The foreign secretary reiterated that the government had “accepted and implemented” the pay review body’s finding, which had given nurses the equivalent of a 4.5 per cent pay rise on average.
Shadow Health Secretary Wes Streeting called these interventions from the RCN an “offer the government can’t refuse”, and said that a Labour government would be willing to negotiate on pay with the unions.
“We have had this 11th-hour intervention from the Royal College of Nursing and Unison saying if the government agrees to talk, to negotiate, there will be no strikes this week,” he told the BBC.
“That’s an offer too good to refuse. I cannot understand why James Cleverly just sat in this chair a moment ago refusing that reasonable offer but perhaps, worst still, pretending that government doesn’t have a role to play.”
Streeting added that a Labour government “would certainly be prepared to talk” to the unions about NHS pay.
But he refused to say how much the party would raise nurse salaries by, or whether they’d raise the salaries at all, saying he would not use his media interviews on Sunday for “making promises we can’t keep” or “plucking things out of thin air”.
The RCN claims that nurses have seen a real term pay cut of 20 per cent since 2010, and are calling for a pay rise at five per cent above inflation, which hit double digits for the first time in decades earlier this year.
Cullen told the BBC that “nurses don’t take the public for granted” when it comes to strike action, and added that she was “concerned for the public” over the current state of the NHS.
“I'm concerned for the public that can't get decent services, the services that they're entitled to. That's where my concern is, and what the nurses strike about.
“It's not about lining your pockets with gold. It's about standing up for their patients, wanting their patients to get a decent service, and filling the 50,000 vacant posts that we've got in the health service, so that we can tackle those waiting lists, get the 7.2 million people seen in the right time and in the time that they deserve.”
Speaking on the same programme, Professor Stephen Powis, medical director for NHS England, warned that the public should expect disruption to services on strike days.
“We've been preparing for the industrial action that begins this week for some time. We're working hard to make sure that we keep our patients safe on strike days, and that we continue to provide the best possible care we can under the circumstances,” he said.
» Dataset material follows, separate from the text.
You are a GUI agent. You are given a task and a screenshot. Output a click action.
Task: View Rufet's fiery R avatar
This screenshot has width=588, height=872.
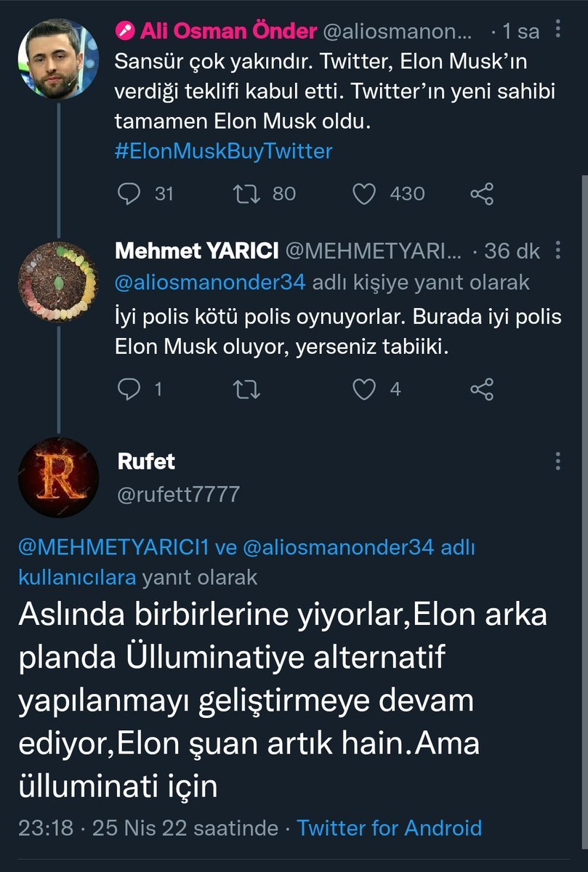click(x=57, y=477)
But Professor Powis did not rule out the possibility that people could die unnecessarily due to the disruption, claiming that “nobody in the NHS wants that”.
“We've been working hard and talking with union representatives at the national level and local level to ensure those emergency services remain open, and also other key services.”
He pointed out that key services such as kidney dialysis and chemotherapy would not be interrupted by the planned strike action this week.
“I'm confident that all our staff in the NHS care deeply about their patients and will want to keep them safe and protected,” he added.